I feel like Charlie Brown this year. I know I should be excited, Christmas is a mere 4 days away, but I’m feeling a bit depressed.

Illnesses in the family seem to be part of it. My aunt on my dad’s side is fighting lymphoma and not faring too well. If that wasn’t bad enough, we suddenly lost Sean’s first cousin this weekend. She was in remission after beating breast cancer, and when we saw her at Thanksgiving, she was her usual self. Then Friday we get the call that she’s relapsed and in the ICU with failing liver and kidneys. Yesterday she passed away.

I had the best intentions of having a handmade Christmas this year, making presents and really putting time and thought into them. Thing after thing came up and last Thursday found Sean and me at the mall trying to get through our list as quickly as possible. My idealized Christmas card and newsletter turned into a rushed picture and a Walgreens template.

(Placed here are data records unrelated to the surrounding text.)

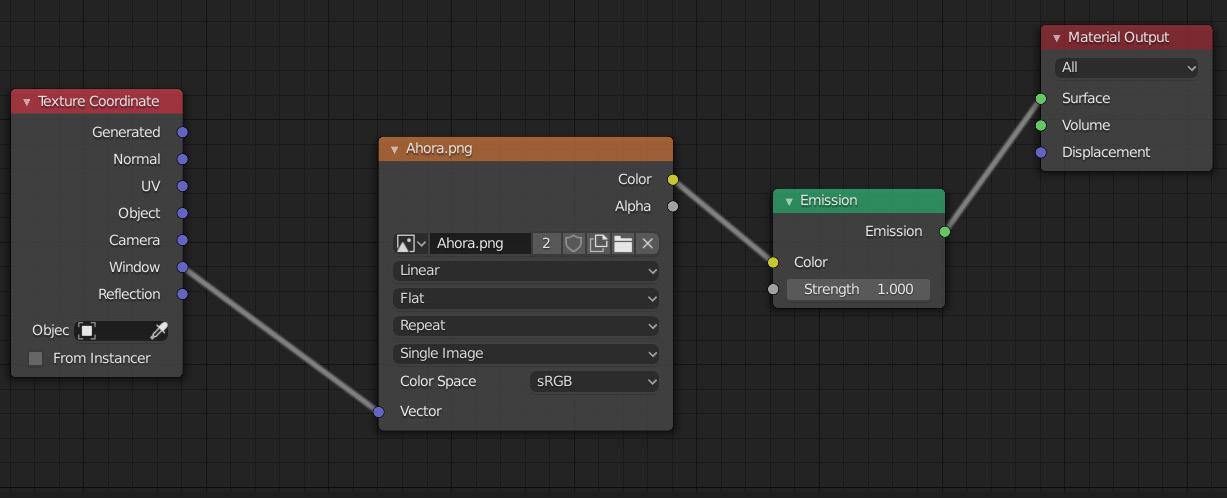The width and height of the screenshot is (1227, 498).
Task: Adjust the Emission Strength field
Action: (858, 289)
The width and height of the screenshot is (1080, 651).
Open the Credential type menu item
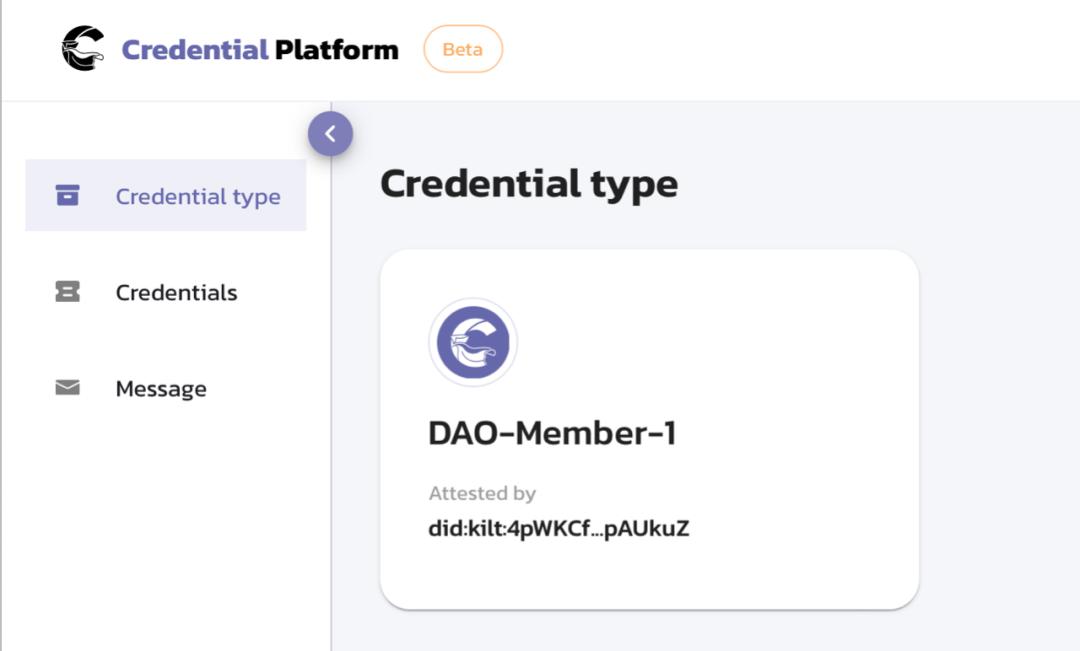pos(197,196)
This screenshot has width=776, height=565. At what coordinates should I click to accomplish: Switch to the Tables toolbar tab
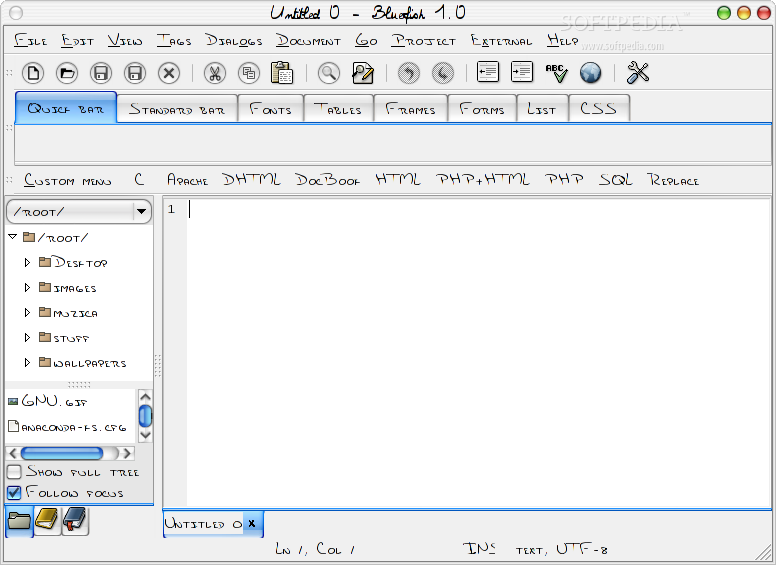point(337,109)
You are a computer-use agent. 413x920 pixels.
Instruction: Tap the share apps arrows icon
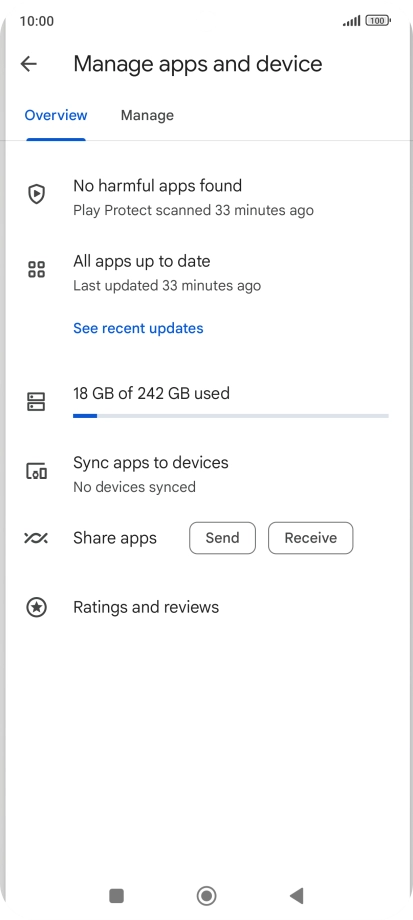[x=36, y=537]
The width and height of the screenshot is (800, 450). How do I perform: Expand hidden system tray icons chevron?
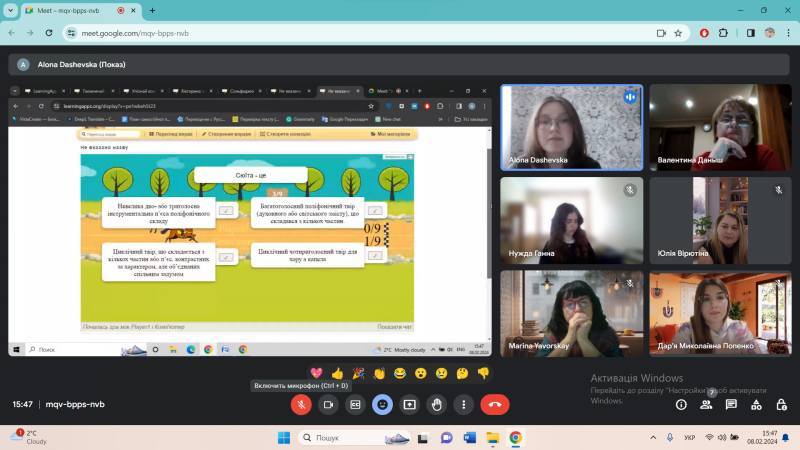click(653, 438)
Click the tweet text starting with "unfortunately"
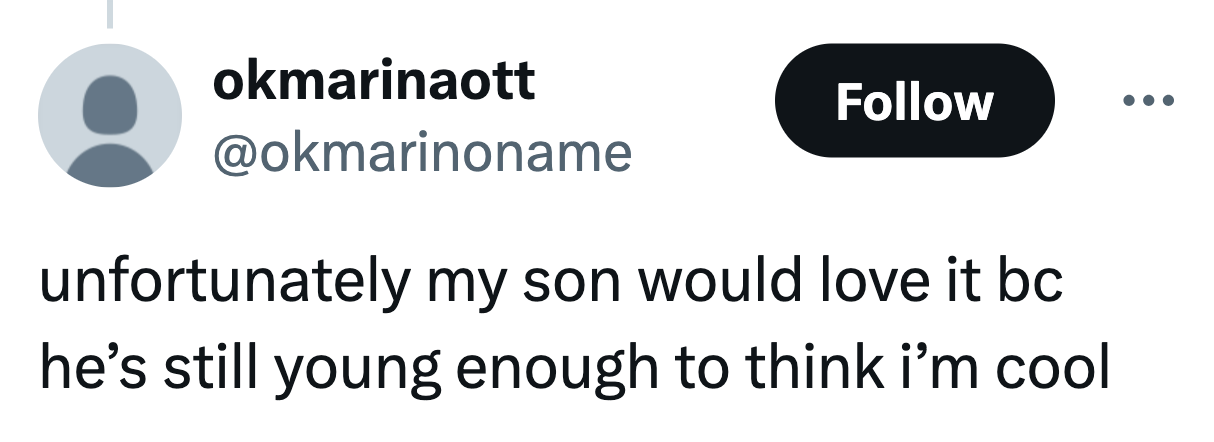This screenshot has width=1214, height=442. pos(550,283)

I have no kids, therefore I should have no excuse not to be Martha Stewart, right? Yet I stamp this year as a fail.

Is it the stage of life I’m at right now? I’m no longer a child, there is no longer the magic that the season brought to me every year. When I was young it seemed like there was snow and beautiful skies every time we went to get our Christmas tree. I wasn’t responsible for getting gifts for everyone, I just made my wish list to Santa from the American Girl catalog and dreamed of what I’d get. There seemed to be so much time. Now I’m balancing a full time job, a fledgling part time business, a home, two cats, and a husband who still needs to know that I love and cherish him. Where is the time? Where is the magic? Suddenly I’m responsible for making both.

Recently I’ve had one time of really feeling the Christmas season. It was at the company Christmas party on Friday. All of my coworkers brought their families, Santa made an appearance (and this year we had an awesome Santa), and all the kids got a present. Seeing their faces light up as Santa made his entrance and called out their names one by one, it was all joy and happiness. No stresses, no deadlines, just celebrating the holidays with families and our 9-5:30 family. It made me want to have a child, someone to remind me of the magic and for me to create that season for.

Is that what it takes to bring back the magic? Is there the lull in between becoming an adult and becoming a parent where Christmas seems to fade?

Sadly, I’m letting the depression affect my spirituality at the same time. I’ve been to church once this month. In my defense it would have been twice if 10 inches of snow hadn’t canceled it yesterday. I’ve let life and stress overshadow my childlike faith. I need a Linus on my shoulder to remind me about the true meaning of Christmas.

“And there were shepherds, in this same country, abiding in the field, keeping watch over their flock by night. And the angel of the Lord came upon them and said, ‘Fear not: for behold, I bring you tidings of great joy, which shall be to all people. For unto you is born this day a Savior, which is Christ the Lord. Ye shall find the babe wrapped in swaddling clothes lying in a manger.’ And suddenly there was with the angel a multitude of the heavenly hosts, praising God and saying, “Glory to God in the highest, and on Earth peace, goodwill toward men.’

That’s what Christmas is all about, Charlie Brown.”